UCL Career Frameworks



Neil Hughes, Head of Technical Staff for the Department of Earth Sciences

Neil Hughes - Research
I am currently the Head of Technical Staff for the Department of Earth Sciences where I am responsible for managing the technical staff and the technical needs of the department.
In addition to my management duties, I primarily work as a Mechanical Engineer providing high level mechanical engineering design and development skills to build state-of-the-art scientific instruments to facilitate the department’s research groups. Much of the research apparatus in my department are unique prototype high pressure systems which have been developed in house by myself and my engineering colleagues.
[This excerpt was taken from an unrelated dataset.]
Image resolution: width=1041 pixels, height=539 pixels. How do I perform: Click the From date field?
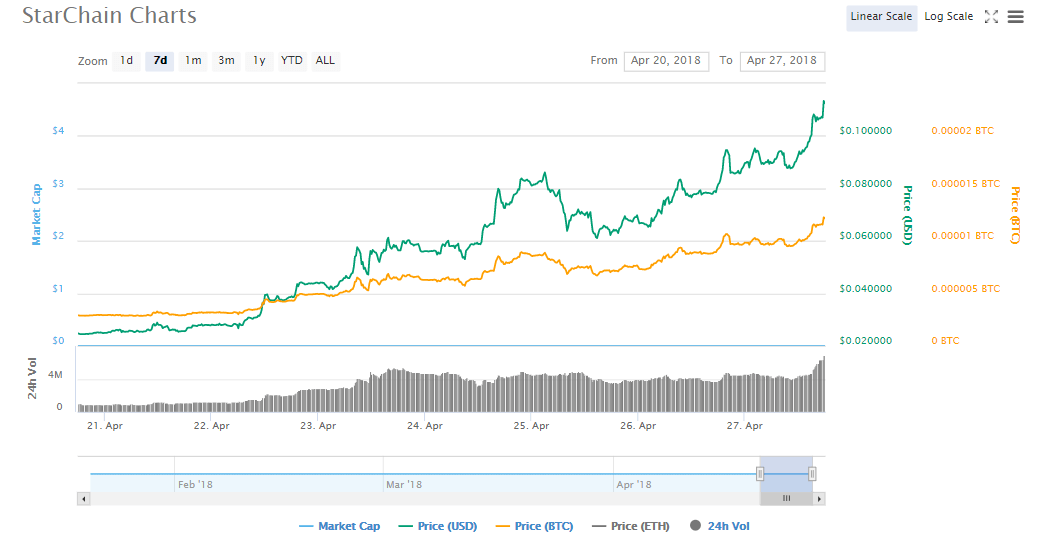tap(666, 61)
The work is very diverse and consists of many roles and responsibilities including the management of the engineering and technical aspects of major research projects and research laboratories involving supervision and training of academic staff and students in the effective and safe operation of potentially dangerous laboratory equipment.  The troubleshooting of complex research equipment to ensure continued running of experimental research programmes. The design and development of highly specialised state-of-the-art scientific novel instruments, using Computer Aided Design (CAD) and Finite Element Analysis (FEA) software, to high performance, quality, and safety standards. 
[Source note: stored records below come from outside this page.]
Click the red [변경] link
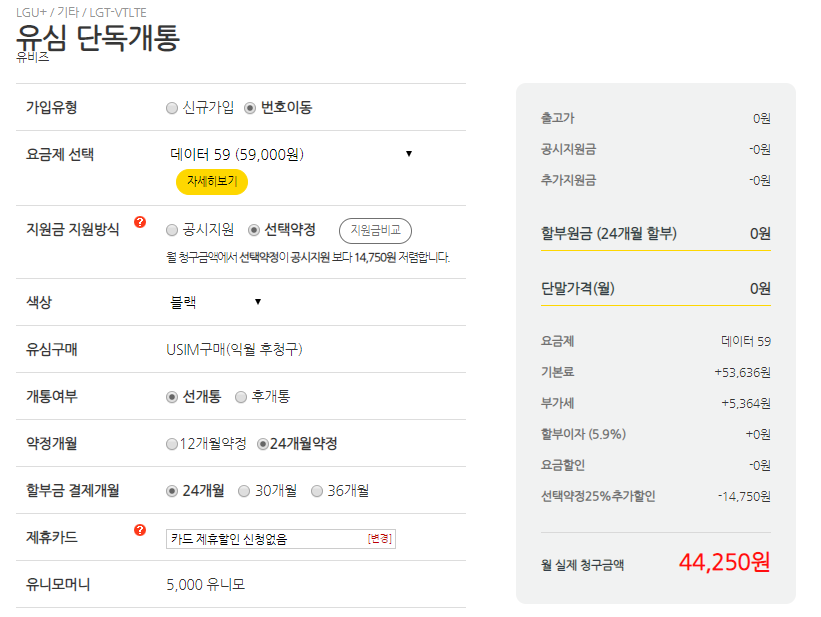 pyautogui.click(x=380, y=538)
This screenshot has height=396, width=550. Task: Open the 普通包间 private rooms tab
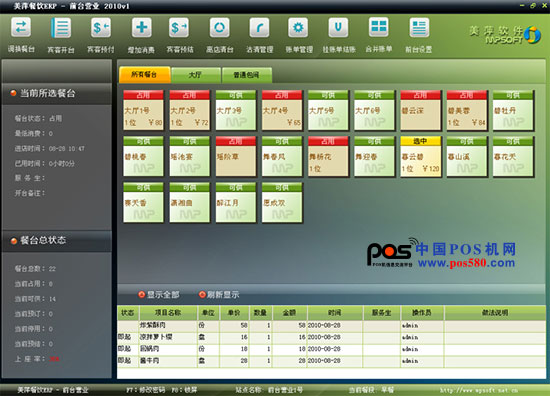247,75
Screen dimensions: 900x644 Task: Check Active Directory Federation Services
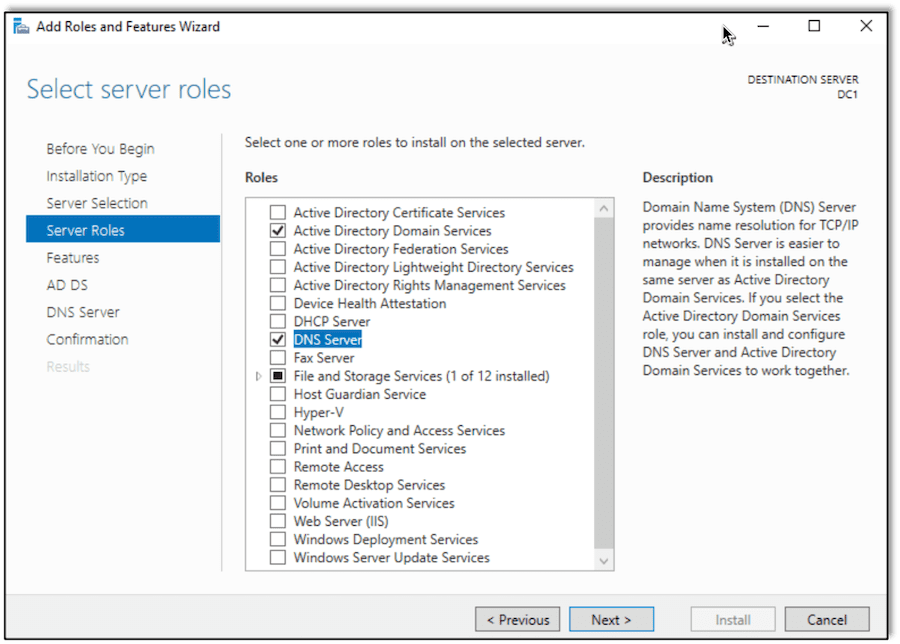pos(277,248)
The preparation of detailed engineering drawings to high standards ready for production and the production of high tolerance components using a variety of mechanical workshop machinery including CNC operated and conventional machines. This varied engineering role along with my management responsibilities encompasses many of the job families to some extent but leans heavily towards the research family.

I started out at UCL in 1986 when I joined the Universities apprenticeship program as a Mechanical apprentice, after always having a big interest in Engineering at school.  The apprenticeship delivered extensive training in the use of all machine tools and techniques for precision manufacture. Throughout the apprenticeship I worked in a number of the Universities workshops in different departments including Physics & Astronomy, Electrical Engineering, Chemical Engineering as well as a spell in the design office in Physics and Astronomy learning technical drawing and Computer Aided Design techniques.
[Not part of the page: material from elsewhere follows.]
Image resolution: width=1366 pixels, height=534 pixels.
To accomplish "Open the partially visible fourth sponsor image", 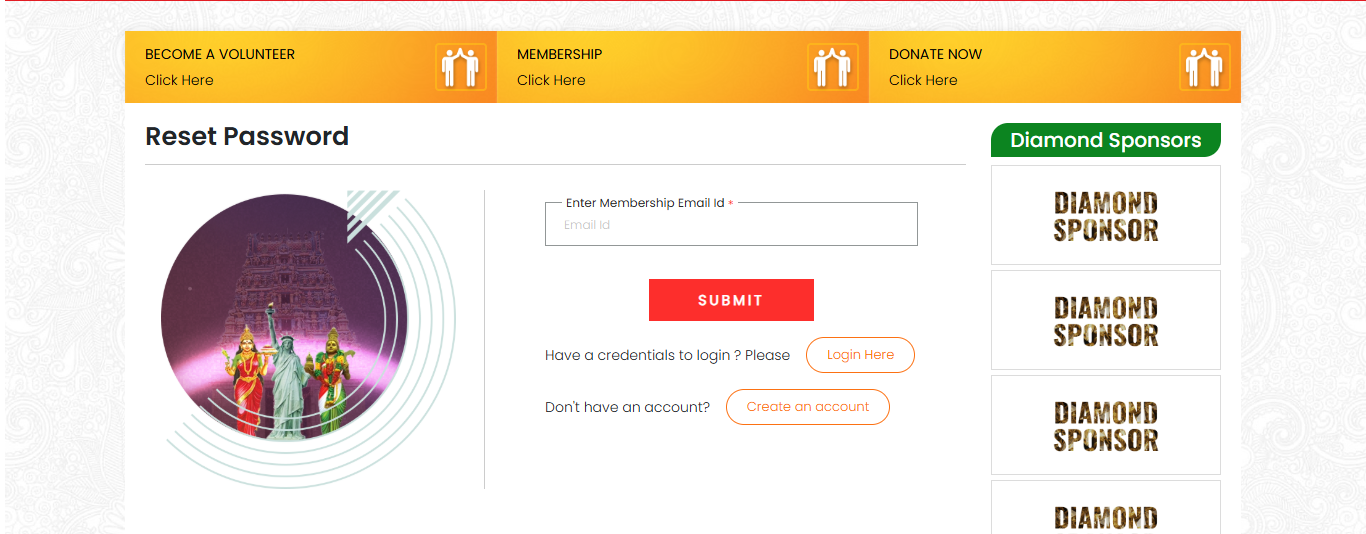I will 1106,512.
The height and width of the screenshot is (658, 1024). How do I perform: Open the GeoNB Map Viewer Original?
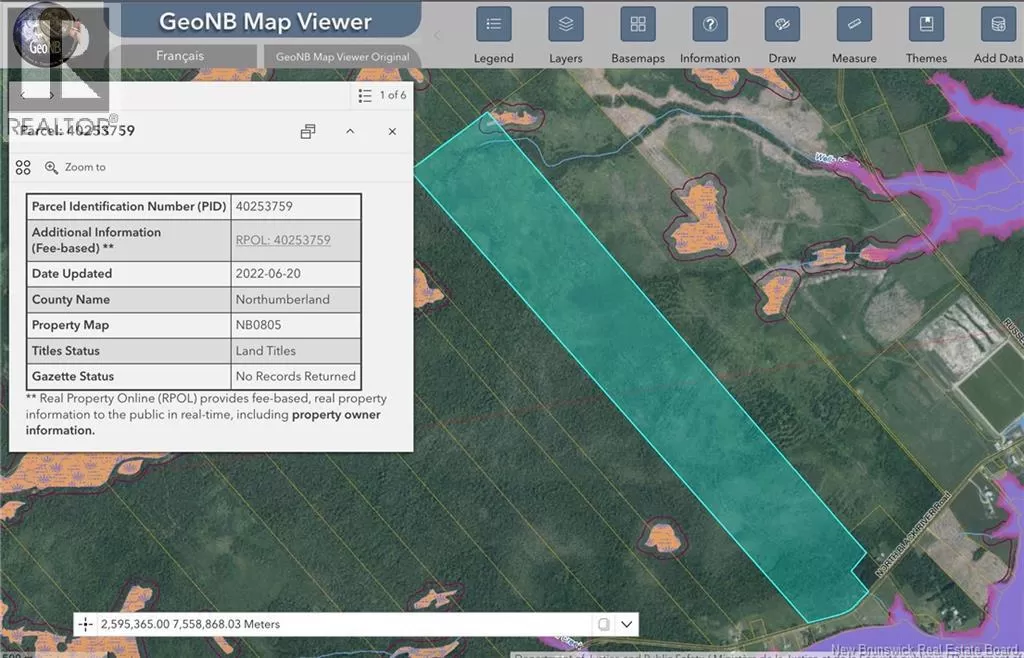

On successful completion of my apprenticeship I moved to the department of Earth Sciences (or Geology as it was known then) working as a mechanical technician supporting the department and its research groups.  In my time as an apprentice and mechanical technician, I also undertook further part time studies, achieving Ordinary and Higher Diplomas and an Honours degree in Mechanical & Production Engineering.  These studies allowed me to further enhance the essential practical skills that I had learnt during my apprenticeship, to give me the expert knowledge to design and develop prototype high pressure systems.

Over the years, after gaining more experience, expertise, and responsibilities I was subsequently promoted to an Experimental Officer and then Senior Experimental Officer.  These were academic related grades, as my role was recognised as essential to the academic team for enabling the research by delivering prototype scientific equipment and contributing to academic publications.

I would advise anyone looking to follow a similar path to make the most of any training opportunities that come your way to enhance your qualifications and knowledge. In such a role technology is always advancing and you want to keep abreast of developments to maximise your knowledge to improve on how things can be done. There is a wealth of technical talent working within UCL, who often don’t know each other exist, that is where the Communities of Practice are of huge benefit to share knowledge, equipment and generally support each other. I would encourage people to seek out their relevant Community of Practice and join.